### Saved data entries
○ ○ ○

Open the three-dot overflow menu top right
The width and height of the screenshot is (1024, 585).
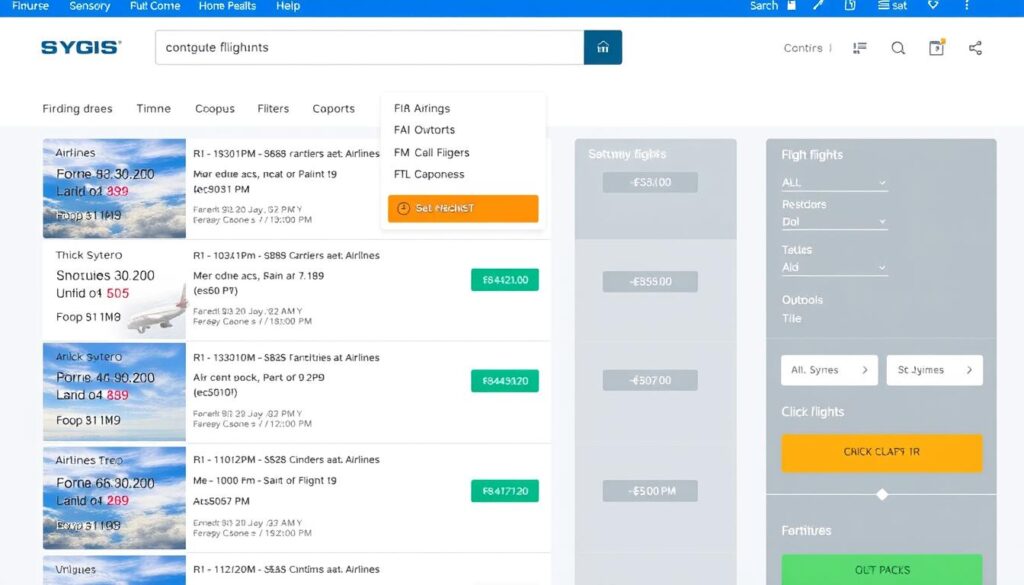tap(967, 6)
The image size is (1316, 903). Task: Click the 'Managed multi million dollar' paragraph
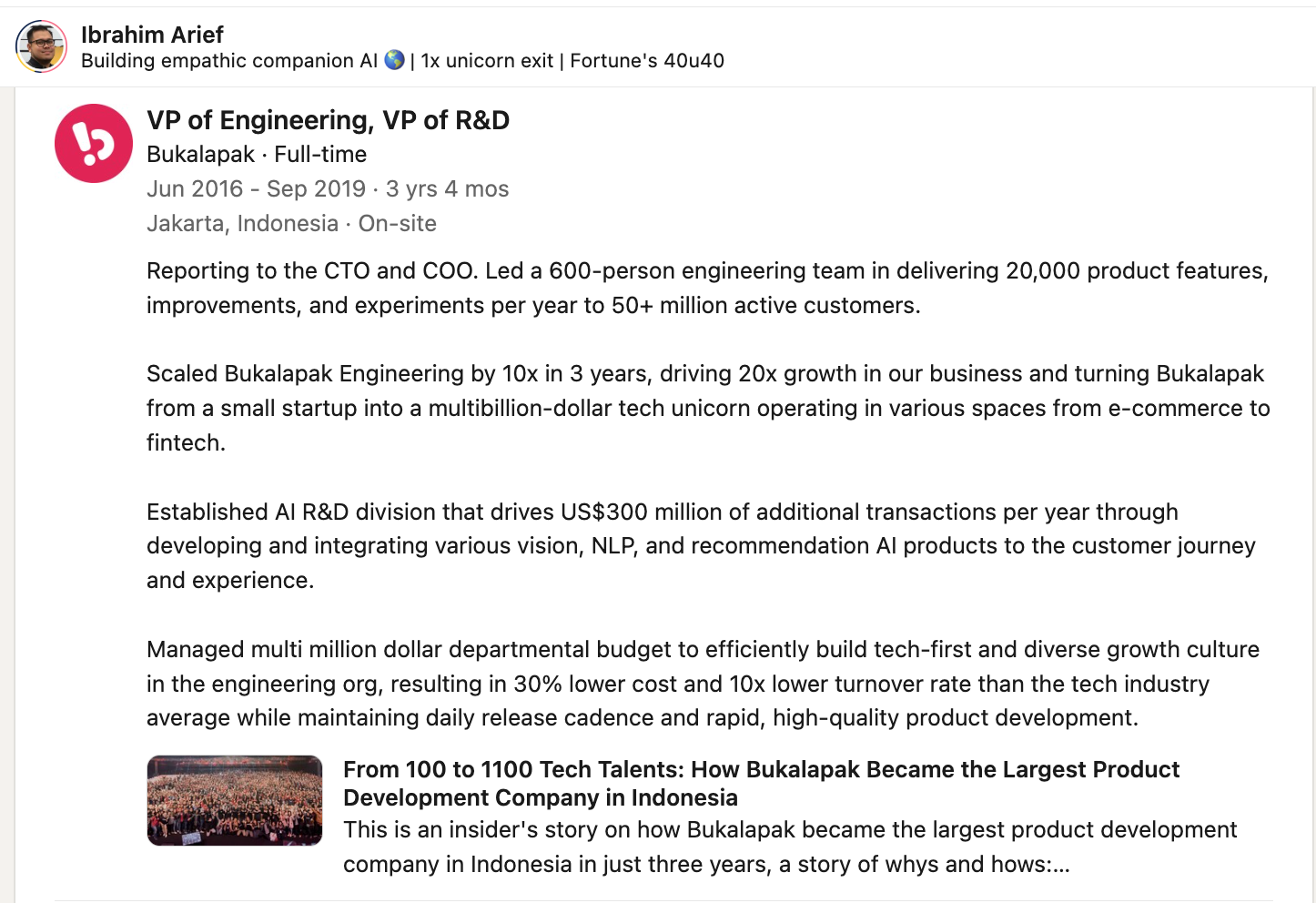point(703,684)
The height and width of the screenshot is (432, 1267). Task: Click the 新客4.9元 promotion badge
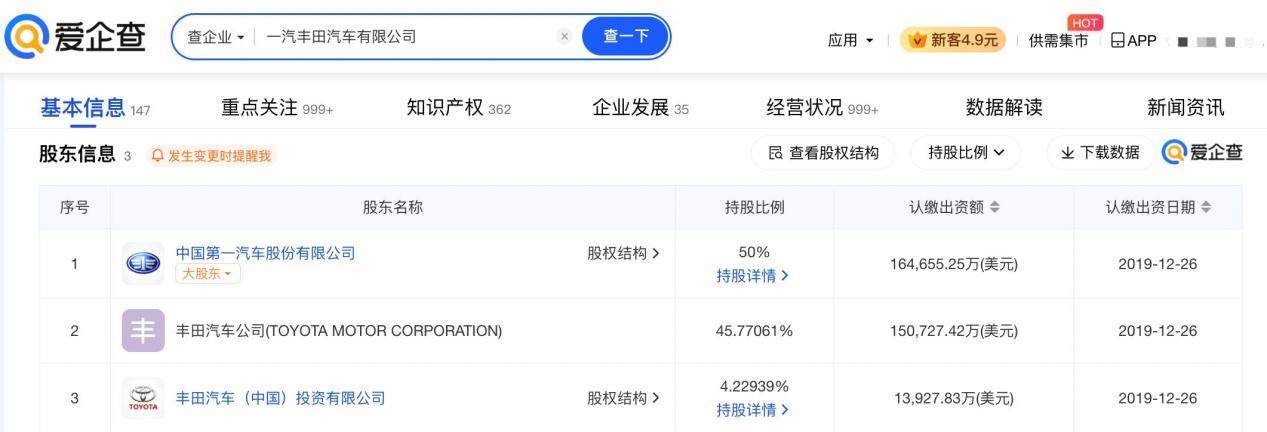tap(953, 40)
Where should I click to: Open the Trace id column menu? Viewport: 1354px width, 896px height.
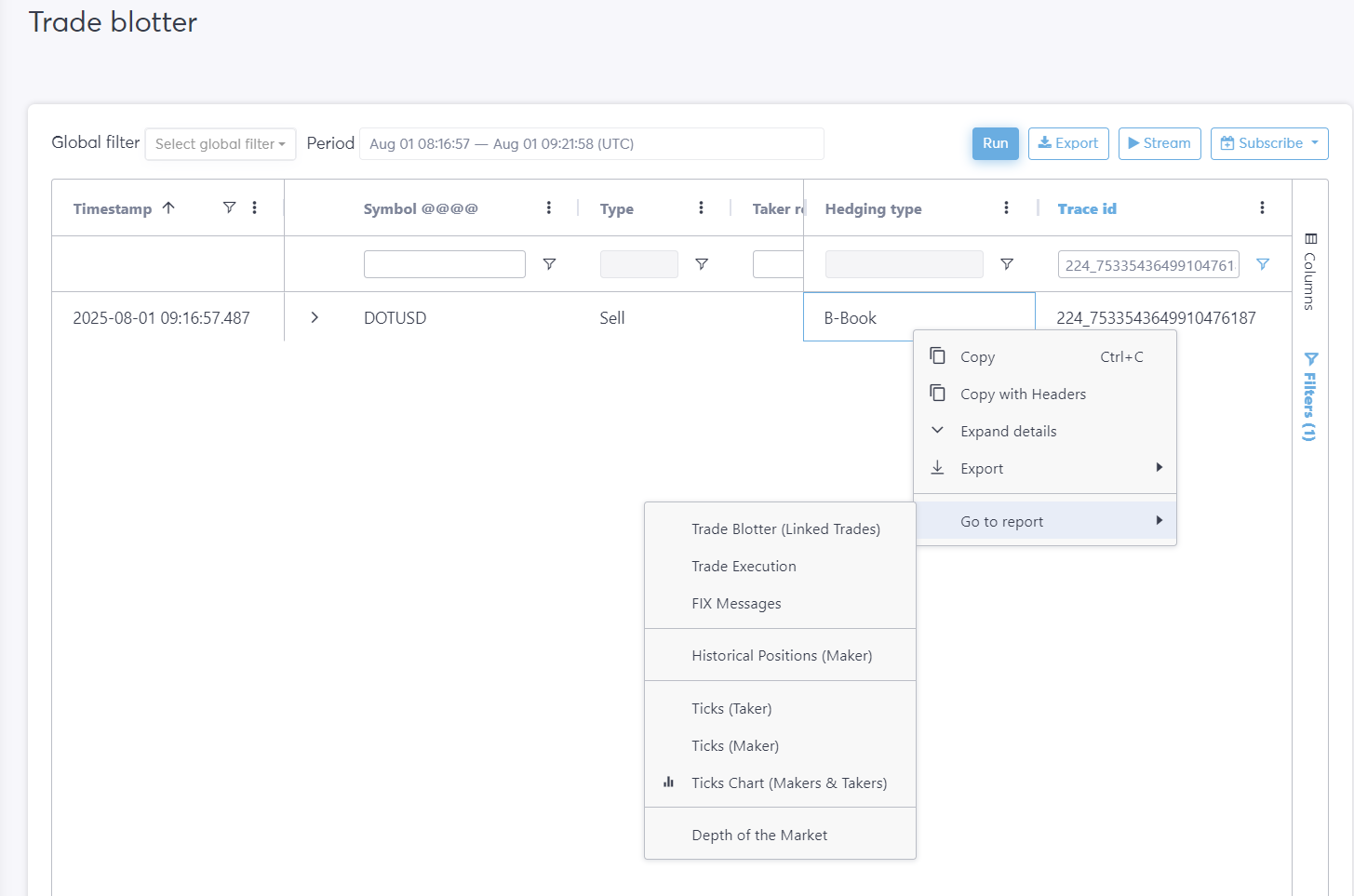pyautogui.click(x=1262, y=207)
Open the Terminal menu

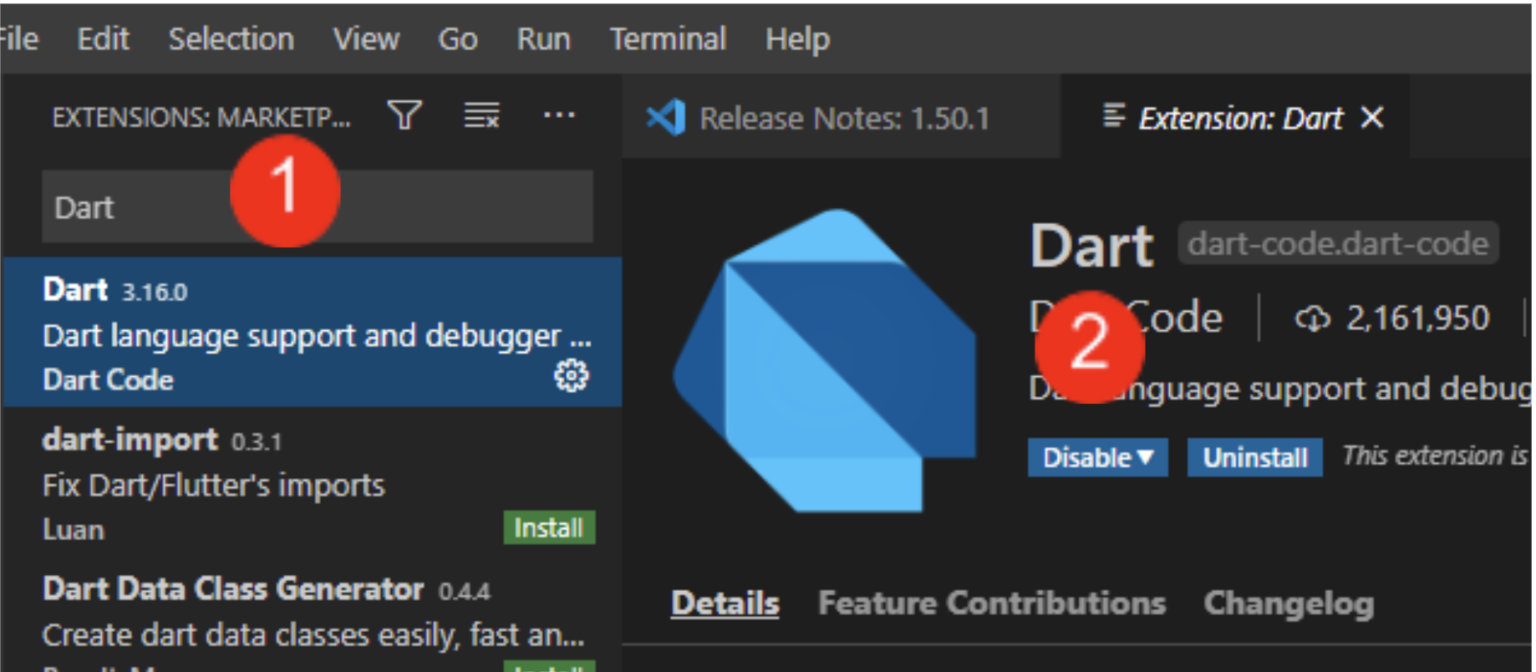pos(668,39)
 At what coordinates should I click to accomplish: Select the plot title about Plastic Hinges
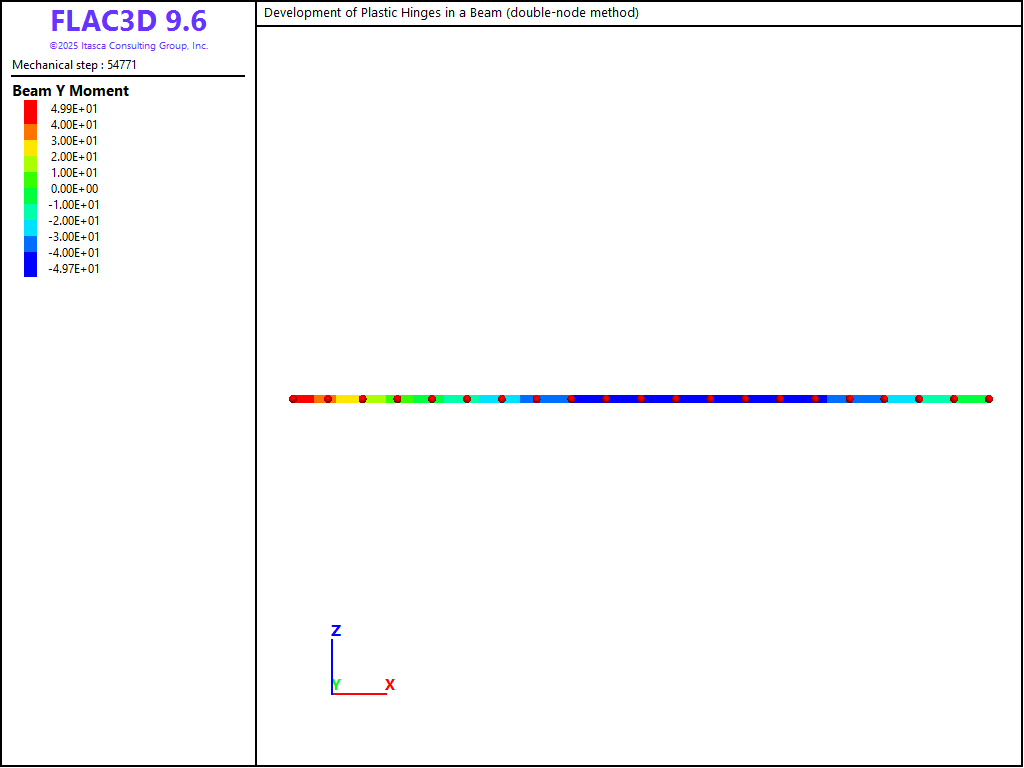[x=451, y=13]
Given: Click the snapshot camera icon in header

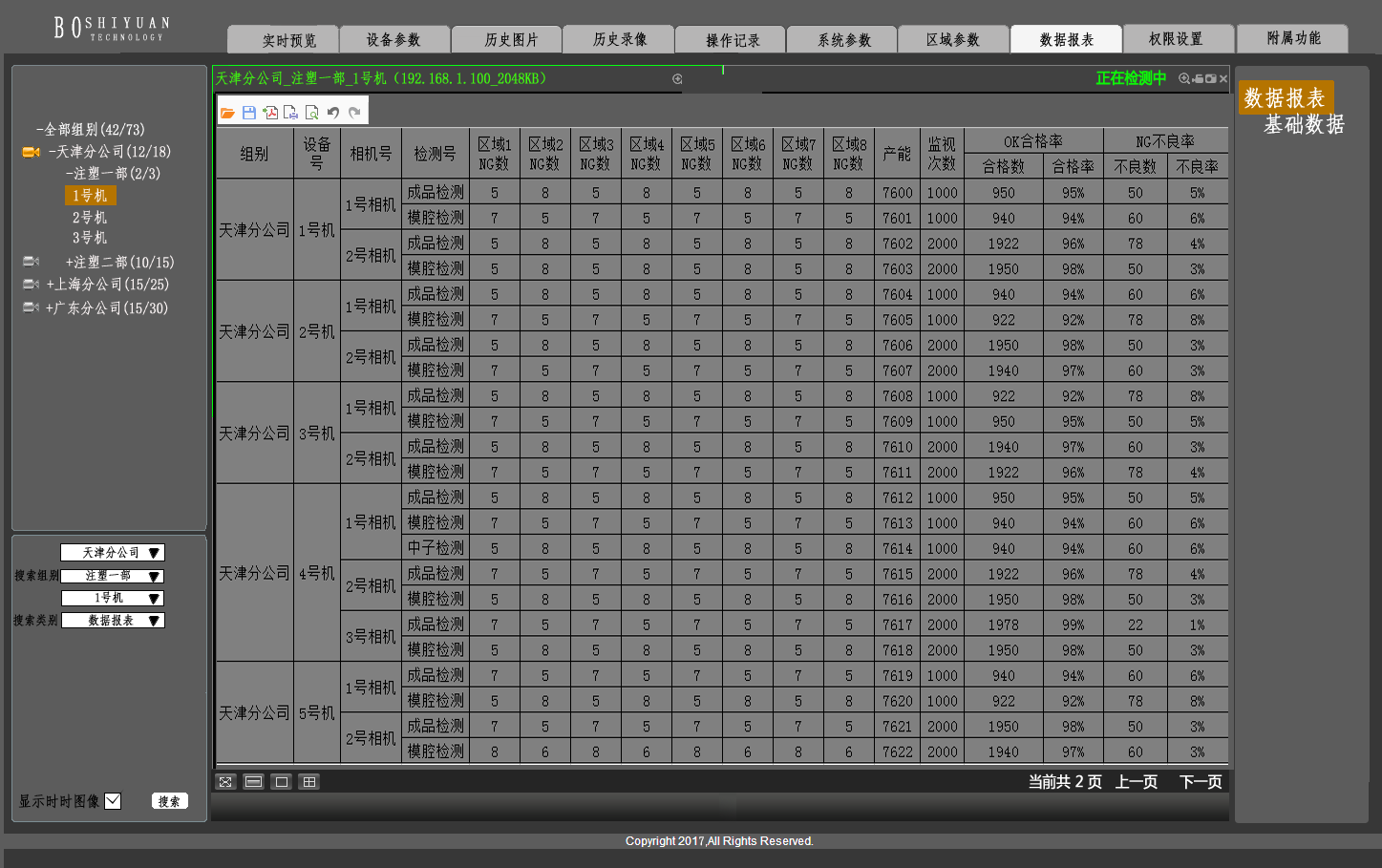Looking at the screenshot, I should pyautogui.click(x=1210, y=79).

○ ○ ○

### Task
Repeat, exactly and only, the lines from the one containing "The height and" through the final line of the data, both ends included, leaving out any picture.

### Output below
The height and width of the screenshot is (432, 1267). Task: Click the 新客4.9元 promotion badge
tap(953, 40)
Where should I click to: Open the Trace id column menu? Viewport: 1354px width, 896px height.
pyautogui.click(x=1262, y=207)
Open the Terminal menu

pos(668,39)
 At what coordinates should I click to accomplish: Select the plot title about Plastic Hinges
[x=451, y=13]
Given: Click the snapshot camera icon in header

Looking at the screenshot, I should pyautogui.click(x=1210, y=79).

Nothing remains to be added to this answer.